Timing is everything. We all have agendas for our days – “to-do” lists we know we will never accomplish – yet we squeeze as much as we can into our hectic lives. Whether we are working or are retired, caring for our young children or our aging parents, going to school or just trying to keep ourselves healthy, most of us complain of not having enough time. As a mother of two active teenaged boys, I find that much of my time is consumed by making sure we have enough food at our house. Not long ago as I was about to make dinner, I once again faced an empty refrigerator. I knew I needed to get to the grocery store, return home, and make dinner to eat when my husband got home from work so that we could all go our separate ways again. As I rushed out to the store, I looked down at the clock on my dashboard and calculated that I would have just enough time to accomplish this familiar feat.

timing-large.jpgAs I looked up, I saw a woman on the side of the road. She was an elderly woman, using a walker to make her way down the street as fast as she could go. Her shoes were untied so that she could fit them on her swollen feet; her skirt billowed in the wind. She was off the sidewalk and dangerously close to traffic. Cars swerved and honked their horns as they drove by her.

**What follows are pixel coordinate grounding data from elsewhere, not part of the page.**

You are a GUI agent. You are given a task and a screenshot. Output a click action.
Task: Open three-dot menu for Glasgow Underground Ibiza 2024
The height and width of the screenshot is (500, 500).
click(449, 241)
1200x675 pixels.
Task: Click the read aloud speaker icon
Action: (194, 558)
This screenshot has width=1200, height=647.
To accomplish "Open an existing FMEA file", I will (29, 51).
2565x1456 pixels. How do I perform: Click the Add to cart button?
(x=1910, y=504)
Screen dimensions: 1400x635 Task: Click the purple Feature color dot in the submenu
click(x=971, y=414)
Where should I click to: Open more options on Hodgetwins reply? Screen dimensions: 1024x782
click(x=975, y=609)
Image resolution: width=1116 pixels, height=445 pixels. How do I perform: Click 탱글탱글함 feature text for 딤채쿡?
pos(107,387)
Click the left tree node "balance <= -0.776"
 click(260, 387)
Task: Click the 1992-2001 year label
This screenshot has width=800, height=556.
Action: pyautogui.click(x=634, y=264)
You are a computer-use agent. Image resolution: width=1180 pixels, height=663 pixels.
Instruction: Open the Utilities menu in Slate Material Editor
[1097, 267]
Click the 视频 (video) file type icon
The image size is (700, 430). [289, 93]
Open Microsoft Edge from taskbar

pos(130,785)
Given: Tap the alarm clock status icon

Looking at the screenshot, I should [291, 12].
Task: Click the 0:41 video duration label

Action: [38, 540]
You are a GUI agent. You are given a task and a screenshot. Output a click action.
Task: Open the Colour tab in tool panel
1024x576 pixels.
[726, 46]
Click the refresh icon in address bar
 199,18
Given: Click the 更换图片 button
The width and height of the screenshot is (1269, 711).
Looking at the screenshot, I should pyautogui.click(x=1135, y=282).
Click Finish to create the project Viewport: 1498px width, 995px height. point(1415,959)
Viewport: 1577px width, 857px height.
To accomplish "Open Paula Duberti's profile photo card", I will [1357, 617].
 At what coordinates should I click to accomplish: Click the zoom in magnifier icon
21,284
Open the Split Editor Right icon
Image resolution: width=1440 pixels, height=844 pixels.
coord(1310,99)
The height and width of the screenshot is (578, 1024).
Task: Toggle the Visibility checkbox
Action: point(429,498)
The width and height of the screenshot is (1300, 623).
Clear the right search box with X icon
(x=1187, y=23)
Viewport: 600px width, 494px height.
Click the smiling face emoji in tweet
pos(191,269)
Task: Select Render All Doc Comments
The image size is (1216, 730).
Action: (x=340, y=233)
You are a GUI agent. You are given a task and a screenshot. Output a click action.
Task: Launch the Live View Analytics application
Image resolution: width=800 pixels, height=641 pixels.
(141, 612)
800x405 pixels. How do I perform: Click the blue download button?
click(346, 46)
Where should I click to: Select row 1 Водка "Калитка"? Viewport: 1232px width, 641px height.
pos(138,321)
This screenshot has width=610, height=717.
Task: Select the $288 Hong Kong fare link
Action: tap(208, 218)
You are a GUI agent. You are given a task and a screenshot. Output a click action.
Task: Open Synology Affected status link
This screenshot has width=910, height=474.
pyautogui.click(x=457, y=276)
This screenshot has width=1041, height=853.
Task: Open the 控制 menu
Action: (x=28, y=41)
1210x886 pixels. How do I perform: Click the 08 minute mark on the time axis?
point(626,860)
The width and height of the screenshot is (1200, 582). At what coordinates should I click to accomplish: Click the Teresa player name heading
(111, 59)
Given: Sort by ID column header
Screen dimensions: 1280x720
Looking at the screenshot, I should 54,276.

As I passed, I heard God’s voice say, “Stop and help her.” So, I turned my car around, slowly pulled up beside her and rolled down the window. I said to the woman, “May I help you?” She quickly glanced down the street and said, “I just need to get to that bus stop over there. The bus will be here in five minutes. I can make it.” I looked in the direction she was pointing. I could see that she was definitely not going to make it to the bus stop in time at the rate she was going. I asked, “May I give you a ride to the bus stop?” She looked at me, and down the street, and then back at me, and said, “But I don’t know you.” I responded, “It will take an act of faith on your part, but I am happy to give you a ride.” She thought for just a second more, nodded and opened the door. I got out of the car, came around to the other side, and helped lift her heavy legs into the front seat. I stowed her walker in the back and looked up just in time to see the bus arrive, pause a moment, and leave. I got back in my seat, looked at my passenger and said, “Why don’t I just take you all the way home?” She gave me directions to her apartment on the other side of town. I gave up all hope of making it to the grocery store, took her home, and made sure she was safely in her apartment. Timing is everything.

Not long after that on a rather typical Sunday morning at our house, I was running late for church. I was especially concerned because I had between services duties on the patio that day. As I finally headed in the direction of Foothills, I looked down at the clock on my dashboard, and calculated that if I hit the lights just right, I would make it to church in time to get to take care of my assignment.

I looked up, and saw a woman on the side of the road. This time the woman was a young woman. She was sitting on the curb with her legs pulled up, her arms resting on her knees, and her head on her arms. I could tell she was sobbing. As I passed, I heard God’s voice say, “Stop and help her.” “But I’m late for church!” I thought and kept right on driving. It was not until some time later that the irony of the moment sunk in: I was in such a rush to get to do work at church, that I didn’t see that church work was right in front of me. Timing is everything.

I am not telling you these stories so that you will think I am a nice person for stopping to help the first woman, or to relieve the shame I feel for not stopping to help the second. I am telling you these stories to make the point that helping people takes a lot of time, often when we have the least amount of time to give. It is rarely convenient to help.

It is true that sometimes we do see the woman on the side of the road and stop to help. Other times we see the woman on the side of the road, and decide not to help. Probably more often than not, we don’t even see the woman on the side of the road.

That is why the Missions Committee at Foothills is so important to me. A wonderful group of people has put in a lot of time to give us opportunities to help. They have identified people and projects in our community that need our response. In 2014, I will answer the call to be the new chairperson of the Missions Committee, and I hope to find even more occasions to serve that will fit into our busy schedules. My prayer is that God will show us where and when we can be a blessing to others. I look forward to working along side you in mission. Timing will be everything!